Each co-owner may further dispose of their share by transferring it to another co-owner. But if they transfer their share to a third party, this does not lead to termination of co-ownership, it only changes the personality of the co-owner with the transferee.

Finally, with the loss of property also disappears the object of ownership and therefore the rights of all co-owners are terminated.

Purchase of a share in a co-owned property
According to Art. 33 (1) PA: „A joint owner may sell his share of the immovable property to a third party only after presenting proof in writing to the notary public that he has made an offer to the other joint owners to purchase the said share under the same conditions and declaring in writing that none of the said joint owners has accepted the offer.“  If the said declaration proves to be false or if the third party purchases the joint owner's share under conditions agreed fictitiously to the detriment of the other joint owners, the interested joint owners may purchase the said share under the actually agreed upon conditions. The action must be brought within 2 months of the sale. The content of the right of purchase is in essence the ability to create a new legal situation, to change the legal realm of the buyer by depriving oneself from the ownership over the purchased property that will be transferred to  the co-owner. This right shall be exercised by the courts. The judgment on this claim transfers ownership and therefore has constitutive effect. The prerequisites to bring this action are the following:

●    To have co-ownership of the property. It must be divided into shares.
●    The share of the real estate must be sold to a third party who is not a co-owner.
●    Thirdly, the transfer must have occurred through sale. Any other types of transfers fall outside the scope of the claim under Art. 33 (1) PA.
●    Further, the co-owner must have offered their share to the other co-owners and they must have refused to buy it. Such offer may only be evidenced by written proof.  
●    Finally, it must be established that the statement is false, contains incorrect information or that the conditions of sale are agreed seemingly to the detriment of the other co-owners, or that no such offer was made.
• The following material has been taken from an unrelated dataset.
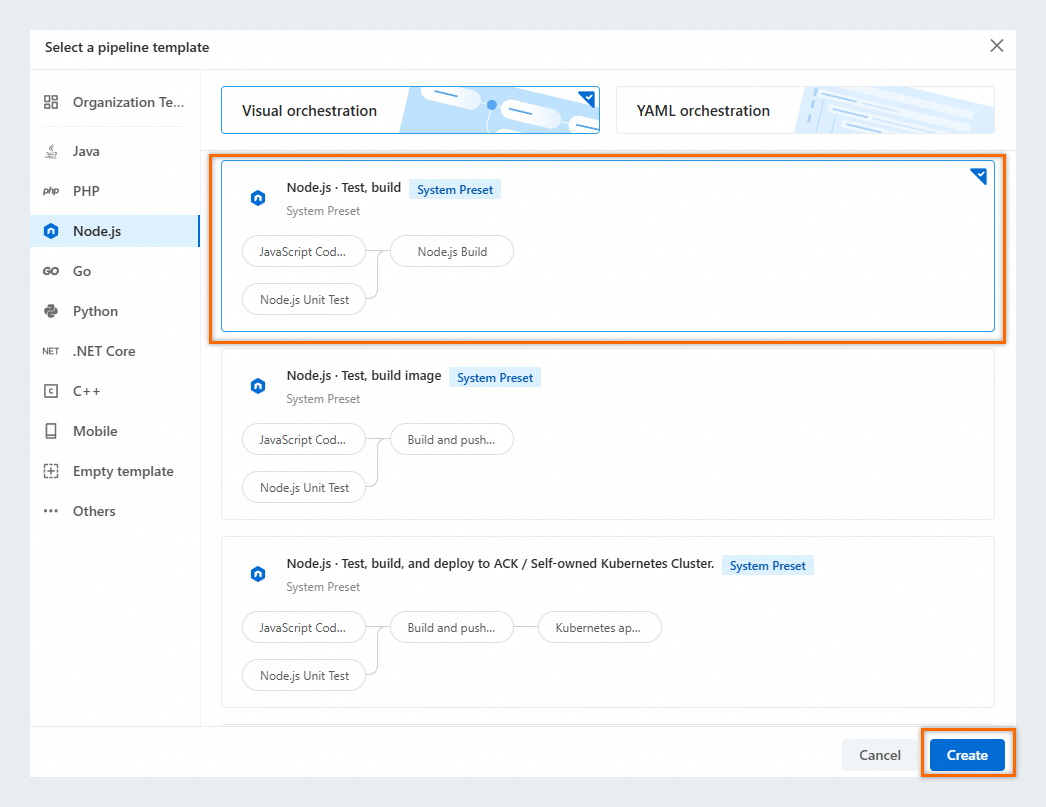
Task: Click the Java coffee cup icon
Action: tap(51, 152)
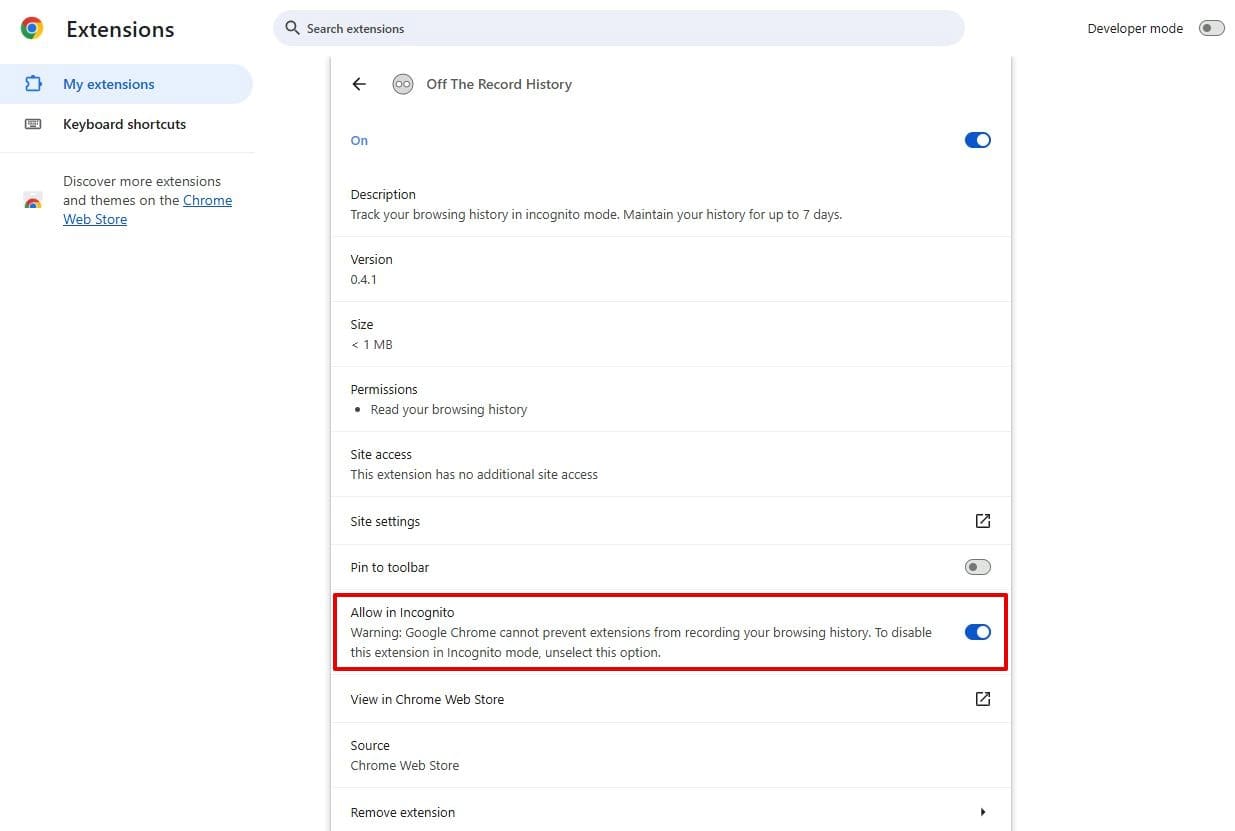Turn off the extension using the On toggle
Image resolution: width=1235 pixels, height=831 pixels.
[977, 139]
When these preconditions are present, the right to buy the sold share arises for the other co-owners by exercising their right in court. The claimant in such case is the co-owner of the real estate, the share of which the other co-owner has transferred through sale to a third person. The defendants are the parties to the sale - the seller - co-owner and the third party seller. If the claim is upheld, the court submits the requested change and makes the claimant the owner of the purchased undivided part and this is registered in the Land Registry. With the entry into force of the decision the co-owner - purchaser must pay the due amount to the seller, if not paid by the third party, and if it has been paid - to refund the sale amount. The court in its decision should indicate what amounts the purchaser owes to the defendants. If the amount is not paid within one month, the decision is invalidated by law. It is important to note that the court decision only benefits the co-owner who has brought the action for redemption and not the other co-owners, in which situation the share acquired through redemption will proportionately increase the shares of the other co-owners.